Texto extraído
|---|
Este texto foi
publicado no blogue em 18.09.2010. Ontem recebi a notícia de que o meu
amigo tinha falecido, razão porque de novo o deixo aqui, à maneira de In memoriam de um leal e bom companheiro.
(Não clique,
não aumente)
Zandvoort é a praia de
Amsterdam. Vinte minutos de carro, se tanto. Sempre multidão, mesmo na
esplanada do hotel Bouwes, the place to be e poiso favorito da “plebe de
luxo” (em holandês: luxe penoze) dos Rolex genuínos, Cayennes,
Carreras, Jaguars, diamantes, putas que não parecem putas,
champanhe, Partagas, muito riso, aqui e ali turistas de olhos
arregalados, perguntando-se se aquilo será filme ou televisão, porque realidade
não parece.
Sabendo-o imprevisível não
me perguntei porque marcara o encontro em semelhante lugar, pois com mais
conforto e menos viagem teríamos falado no seu escritório ou num dos cafés da
vizinhança. Mas não senhor:
- No Bouwes. Às
seis.
- Pois sim.
Vejo-o aproximar-se,
sessentão erecto, impecável no modo e no fato, aperto de mão a este, sorriso
àquele, aceno breve aos que já defendeu no tribunal, abraço ao colega, beijinho
à dama.
Senta-se de costas para
eles, diz ao empregado que também quer cerveja, faz um esgar de enfado, mas em
vez de entrar no assunto do encontro pergunta à queima-roupa:
- Quantas vezes urinas por
hora?
|---|
Dados fornecidos
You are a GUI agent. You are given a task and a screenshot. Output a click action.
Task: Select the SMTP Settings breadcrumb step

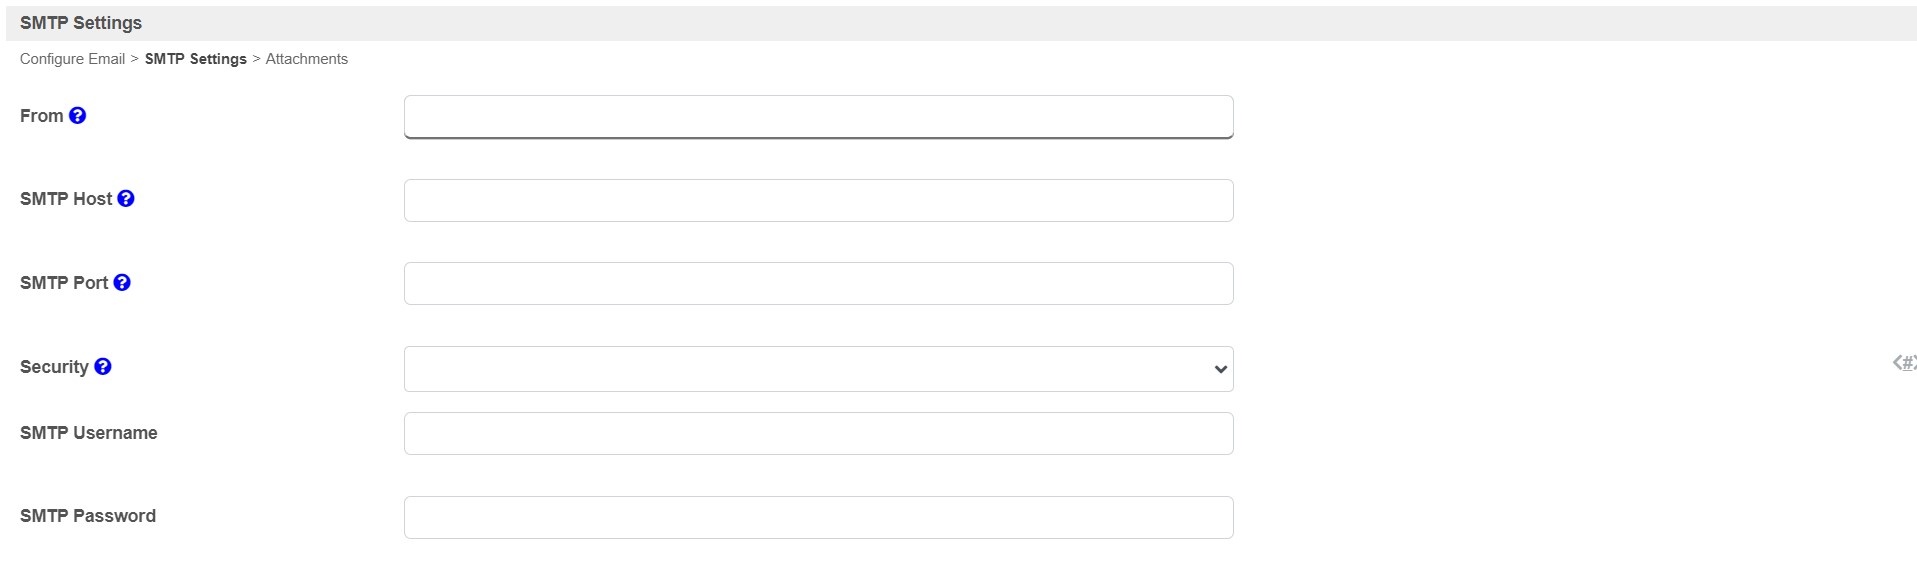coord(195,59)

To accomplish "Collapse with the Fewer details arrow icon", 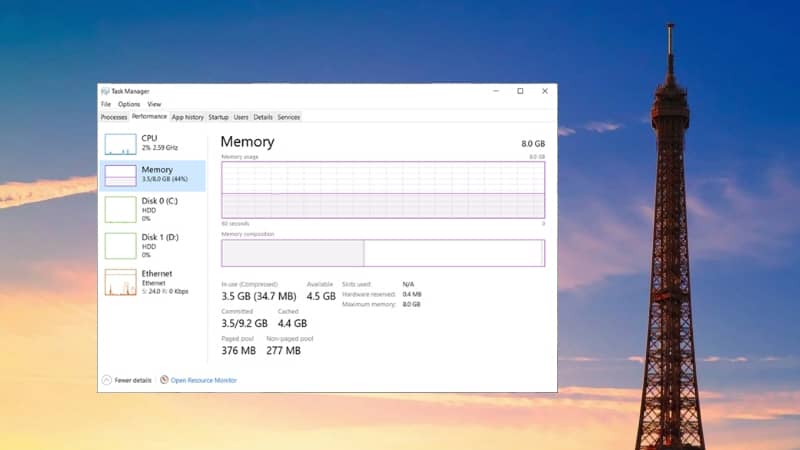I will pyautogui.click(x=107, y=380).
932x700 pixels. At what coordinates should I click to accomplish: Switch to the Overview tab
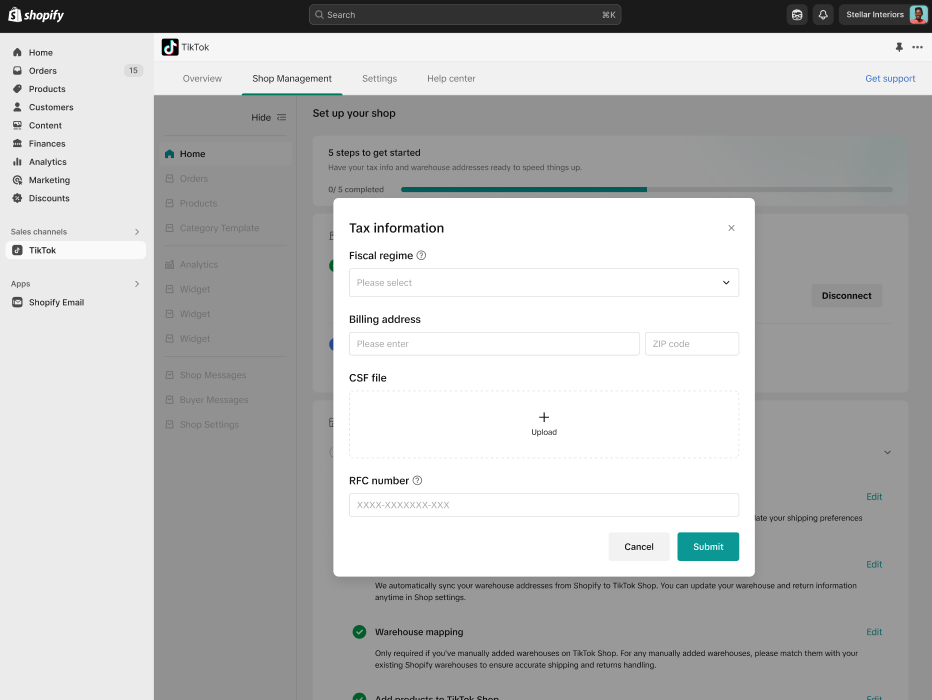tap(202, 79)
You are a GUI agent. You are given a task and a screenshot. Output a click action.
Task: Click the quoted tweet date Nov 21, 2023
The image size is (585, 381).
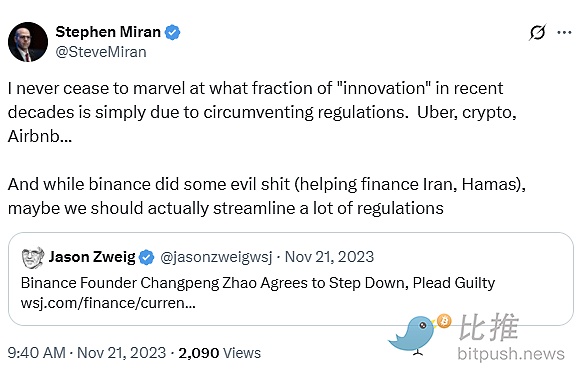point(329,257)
|---|
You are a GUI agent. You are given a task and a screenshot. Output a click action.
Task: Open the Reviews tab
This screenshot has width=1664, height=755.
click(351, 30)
|---|
Ponha em prática
• 1. Segundo o texto sobre o encontro no hotel Bouwes, por que o autor volta a publicar esse texto no blogue? Responda em uma a três frases.
• 2. Reescreva o trecho do texto sobre o encontro no hotel Bouwes desde "Este texto foi" até "e bom companheiro.", inclusive, trocando "amigo" por "colega".
• 3. Retome o texto sobre o encontro no hotel Bouwes depois da última frase e continue a conversa entre os dois.

Resultados das tarefas
• 1. O autor volta a publicá-lo porque recebeu a notícia de que o amigo tinha falecido. Ele o deixa de novo no blogue como In memoriam de um leal e bom companheiro.

• 2.
Este texto foi
publicado no blogue em 18.09.2010. Ontem recebi a notícia de que o meu
colega tinha falecido, razão porque de novo o deixo aqui, à maneira de In memoriam de um leal e bom companheiro.

• 3.
- Quantas vezes? Não faço
ideia!
A expressão do seu rosto
impede-me de rir e ele explica. Com a próstata não tem problemas,
mas disseram-lhe, e parece que é mesmo sério, urinando quatro ou mais vezes por
hora sem sofrer da próstata indica isso problema cardíaco. Coisa grave. Era o
que lhe acontecia agora. Mas não queria ainda consultar o médico, perguntava
aos amigos.
Não pedi explicações, não o
contradisse, não minimizei a sua preocupação. Deixei-o falar. E ele falou,
longamente. Dos medos, da velhice, dos amores falhados, dos desencantos.
Continuou durante o jantar. Decidimos depois que o nosso assunto ficaria para
outra altura, mas quando nos separámos tive de sorrir, porque nas quase cinco
horas de convívio não tinha ido à casa de banho.